Jul 16 2003

Presidential Debates Are Duopoly by Design

“We have no intention of becoming an accessory to the hoodwinking of the American people,” proclaimed the League of Women Voters in abandoning sponsorship of a scheduled 1988 presidential debate. The League withdrew to expose the Democrats’ and Republicans’ attempt to dictate every detail– down to camera placement– of the “debates” that today deserve to be called infomercials.

The LWV has not participated since, but was replaced by an entity with no such reservations about duopoly control– or subjecting viewers to events that make watching professional bowling a more engaging alternative.

To America’s disgrace, a private corporation has since directed the nationally televised presidential debates. The Commission on Presidential Debates, a joint creation of the Democratic and Republican parties, has— surprise!– created rules that will shut out any third party or independent candidates and displays only its owners’ nominees.

Imagine the revolt that would occur if Americans were dictated to choose between just Miller and Budweiser, yet there’s barely a murmur over our being denied choices beyond the controlling parties’ candidates!

These debates are the single most influential forum for voters and offer a rare opportunity to hear candidates’ ideas in more than 10-second sound bites. Real debates now have been replaced by– in the Commission’s own words–“nationally televised joint appearances between nominees of the two major political parties.” Yet the Commission has the nerve to call itself “non-partisan.”

The Commission effectively decides which candidates we see with no public accountability. Corporations pay the Commission’s bills, with Anheuser Busch Inc. leading the pack by buying its own debate– $550,000 for exclusive sponsorship of the October 17 event in St. Louis. These corporate sponsors are unlikely to protest the exclusion of candidates questioning, say, the legitimacy of corporations funding political campaigns–citizens should.

The Commission has dictated that a candidate possess the expected votes of 15% of the public to share a stage with the dominant parties’ nominees– three times the 5% threshold parties must meet to receive public election funds. Moreover, the five polls used to determine support routinely add the option of third-party candidates only after asking whether the respondent supports Bush or Gore.

These polls are conducted by five media mega-corporations that have reaped windfalls from bipartisan non-enforcement of anti-trust law and gifts to broadcast corporations in the 1996 Telecommunications Act.

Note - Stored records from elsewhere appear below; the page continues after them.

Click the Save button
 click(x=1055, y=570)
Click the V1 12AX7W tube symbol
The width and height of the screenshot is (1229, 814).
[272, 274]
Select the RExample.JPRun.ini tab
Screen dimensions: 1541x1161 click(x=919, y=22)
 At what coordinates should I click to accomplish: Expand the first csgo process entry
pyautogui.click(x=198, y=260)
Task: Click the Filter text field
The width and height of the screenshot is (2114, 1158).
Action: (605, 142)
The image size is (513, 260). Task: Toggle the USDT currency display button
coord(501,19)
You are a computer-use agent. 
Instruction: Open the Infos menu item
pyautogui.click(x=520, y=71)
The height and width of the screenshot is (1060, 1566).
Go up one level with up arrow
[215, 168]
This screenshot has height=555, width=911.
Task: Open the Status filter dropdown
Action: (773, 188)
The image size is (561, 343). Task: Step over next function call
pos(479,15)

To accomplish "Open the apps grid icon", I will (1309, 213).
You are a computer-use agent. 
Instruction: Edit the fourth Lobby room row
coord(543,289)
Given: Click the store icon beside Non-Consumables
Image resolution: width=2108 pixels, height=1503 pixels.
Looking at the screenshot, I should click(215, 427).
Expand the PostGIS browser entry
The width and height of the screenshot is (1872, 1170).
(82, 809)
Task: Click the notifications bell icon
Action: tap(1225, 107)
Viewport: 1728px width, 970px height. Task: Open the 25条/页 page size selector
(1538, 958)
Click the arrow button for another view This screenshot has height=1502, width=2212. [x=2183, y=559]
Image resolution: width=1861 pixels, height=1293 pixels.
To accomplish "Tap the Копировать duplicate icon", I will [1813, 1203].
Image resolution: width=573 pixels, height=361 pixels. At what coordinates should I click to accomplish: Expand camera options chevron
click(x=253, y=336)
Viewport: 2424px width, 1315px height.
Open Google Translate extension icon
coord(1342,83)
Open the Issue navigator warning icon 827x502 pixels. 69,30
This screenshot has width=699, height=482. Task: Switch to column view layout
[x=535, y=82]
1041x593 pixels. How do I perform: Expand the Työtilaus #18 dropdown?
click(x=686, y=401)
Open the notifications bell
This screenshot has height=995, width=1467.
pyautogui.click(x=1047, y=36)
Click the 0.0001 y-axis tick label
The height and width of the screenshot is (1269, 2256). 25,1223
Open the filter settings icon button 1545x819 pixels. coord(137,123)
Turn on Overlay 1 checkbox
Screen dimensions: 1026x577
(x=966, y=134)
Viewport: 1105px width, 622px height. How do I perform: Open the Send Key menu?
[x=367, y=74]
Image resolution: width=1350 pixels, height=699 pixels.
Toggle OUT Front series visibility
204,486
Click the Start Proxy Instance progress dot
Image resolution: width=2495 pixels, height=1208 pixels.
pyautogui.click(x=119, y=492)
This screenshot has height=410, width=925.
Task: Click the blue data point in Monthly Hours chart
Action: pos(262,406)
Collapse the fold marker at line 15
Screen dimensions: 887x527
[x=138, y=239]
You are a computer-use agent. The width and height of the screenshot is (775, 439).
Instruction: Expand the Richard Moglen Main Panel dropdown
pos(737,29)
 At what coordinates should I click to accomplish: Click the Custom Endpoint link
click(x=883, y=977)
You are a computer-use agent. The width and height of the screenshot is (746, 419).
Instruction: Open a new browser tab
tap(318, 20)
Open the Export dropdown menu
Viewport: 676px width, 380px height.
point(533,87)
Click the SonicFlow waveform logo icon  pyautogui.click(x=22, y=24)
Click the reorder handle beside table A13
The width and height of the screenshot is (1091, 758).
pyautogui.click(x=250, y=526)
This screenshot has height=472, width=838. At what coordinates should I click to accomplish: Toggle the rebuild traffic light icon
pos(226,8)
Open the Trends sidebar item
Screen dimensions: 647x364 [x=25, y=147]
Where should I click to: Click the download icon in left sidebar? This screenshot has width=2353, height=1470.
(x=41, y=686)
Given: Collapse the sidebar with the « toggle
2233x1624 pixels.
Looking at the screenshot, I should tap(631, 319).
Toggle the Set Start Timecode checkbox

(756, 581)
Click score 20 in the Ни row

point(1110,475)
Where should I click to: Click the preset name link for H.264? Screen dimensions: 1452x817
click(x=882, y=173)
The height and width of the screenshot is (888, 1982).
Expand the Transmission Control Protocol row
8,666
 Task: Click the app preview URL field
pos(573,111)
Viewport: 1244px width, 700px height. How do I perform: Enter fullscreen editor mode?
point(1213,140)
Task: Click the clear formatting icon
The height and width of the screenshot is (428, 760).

In the previous 40 years, only two candidates from outside the two dominant parties have participated in the presidential debates: John Anderson in 1980 and Ross Perot in 1992.

Though he ran as an independent, Anderson was an incumbent Republican congressman with the enormous advantages of 20 years in office–yet he polled only 13%-18% just prior to the debates and took 7% of the popular vote. In October 1992, independent candidate Perot polled between 7-9% immediately prior to the debates, well under the present absurd barriers, but captured 19% of the popular vote after debating. His inclusion helped boost voting by a stunning 12 million from the previous presidential election.

Perot’s populist critique of corporate “free trade” pacts was a vital addition to the forum, yet the Commission raised the barriers to participation in the next election and excluded him from the debates, labeling him “unelectable.” Of course, the power to hide a candidate makes the label self-fulfilling.

Without a dissenting voice to create real debate, less than half as many Americans watched the 1996 Clinton/Dole snoozefest as 1992’s three-way debates. Notably, viewership dropped with each debate, in contrast to the three-way 1992 debates, which drew progressively larger audiences. Exclusive Commission forums would further diminish public interest.

Jesse Ventura’s election as Governor of Minnesota in 1998 offers a more recent illustration of the absurdity of Commission criteria. Ventura averaged just 10% support in September polls before participating in five televised debates, and no major poll identified him as a front-runner, yet he decisively won the election.

With over a hundred declared presidential candidates, limiting the number of debate participants is necessary. But simply requiring that candidates appear on enough state ballots to have a mathematical chance to win immediately drops the field to a maximum of six– the same number as in most of this year’s Republican primaries. After an initial debate, the field could fairly be narrowed with more stringent criteria.

Regardless of one’s views on the optimum number of debaters, an unaccountable private corporation has no place controlling this vital part of our democratic process. We must demand the Commission’s duopoly-by-design be replaced with a public body that will nourish, not subvert democracy. We should also question how we allowed such fundamental corruption of our republic at all.

Versions of this have appeared in the San Francisco Chronicle, Newsday, San Jose Mercury News and many other publications.